Clermont Hotel Group
- Company type: Subsidiary
- Industry: Hospitality industry
- Genre: Leisure
- Headquarters: London, England
- Area served: United Kingdom
- Key people: Jon Scott (CEO)
- Services: Hotels
- Number of employees: 1,917 (2005)^{[needs update]}
- Parent: GL Limited
- Divisions: Thistle Hotels; Thistle Express; Guoman Hotels; The Clermont;
- Website: clermonthotel.group

= Clermont Hotel Group =

British-based global hotel company

Clermont Hotel Group, formerly named GLH Hotels Management and branded as glh., is a British-based global hotel company, headquartered in London, and subsidiary of GL Limited.

==Overview==
Clermont Hotel Group is the largest owner-operator hotel management company in London with over 5,000 hotel rooms. As of 2024, it operates properties under the following four hotel brands:

- The Clermont (3)
- Guoman Hotels (2)
- Thistle Hotels (9)
- Thistle Express (1)

== History ==
On 11 June 2013, GLH announced its new global owner-operator strategy focusing on the 100 global cities with a 10-year ambition to become "the world’s best managed hospitality company", delivering "the best guest centred experience in the industry". According to their press release, they would launch three new brands within the following 12 months. Prior to the relaunch in June 2013, GLH operated under the name Guoman Hotel Management (UK) Limited.

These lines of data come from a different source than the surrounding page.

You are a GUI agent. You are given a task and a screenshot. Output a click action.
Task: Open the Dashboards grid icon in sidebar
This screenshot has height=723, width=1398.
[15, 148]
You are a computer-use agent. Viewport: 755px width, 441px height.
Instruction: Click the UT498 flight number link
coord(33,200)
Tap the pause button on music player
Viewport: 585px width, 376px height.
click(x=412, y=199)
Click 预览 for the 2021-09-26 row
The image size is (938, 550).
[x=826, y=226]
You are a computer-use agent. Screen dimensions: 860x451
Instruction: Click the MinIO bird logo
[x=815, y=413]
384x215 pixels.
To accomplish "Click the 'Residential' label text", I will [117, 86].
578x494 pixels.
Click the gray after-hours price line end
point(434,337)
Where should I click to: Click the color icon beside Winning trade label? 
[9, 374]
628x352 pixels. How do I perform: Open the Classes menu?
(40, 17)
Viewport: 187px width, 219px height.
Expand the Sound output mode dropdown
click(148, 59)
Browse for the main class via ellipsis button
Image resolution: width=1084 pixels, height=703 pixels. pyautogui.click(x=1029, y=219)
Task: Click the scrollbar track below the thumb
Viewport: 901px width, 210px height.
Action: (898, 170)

On 23 October 2013, GLH launched Amba, a global 4-star hotel brand catering to “the discerning business and leisure traveller”. The first four Amba hotels were expected to be located in London with a total of 2,088 rooms available in 2015. The four launch properties announced by GLH are situated in Marble Arch, Tower Bridge, Charing Cross and Buckingham Palace Road in London. The Grosvenor Hotel on Buckingham Palace Road will be the first to open in June 2014. GLH also announced its plans to open the Amba brand across 30 UK cities and expand internationally in China, the US and Europe. Halfway through 2021 the Amba-hotels were rebranded to "The Clermont". As a result, former Amba Hotel Charing Cross and Grosvenor would continue as The Clermont Charing Cross and The Clermont Victoria.

The company is owned by GL Limited, an international investment company headquartered in Singapore renamed from BIL International Limited, and has a primary listing on the Singapore Exchange, with secondary listings on the London and New Zealand Stock Exchanges. The company's primary role is as an active investor with strategic shareholdings and active investment management.

In October 2022, GLH announced its rebranding into the Clermont Hotel Group.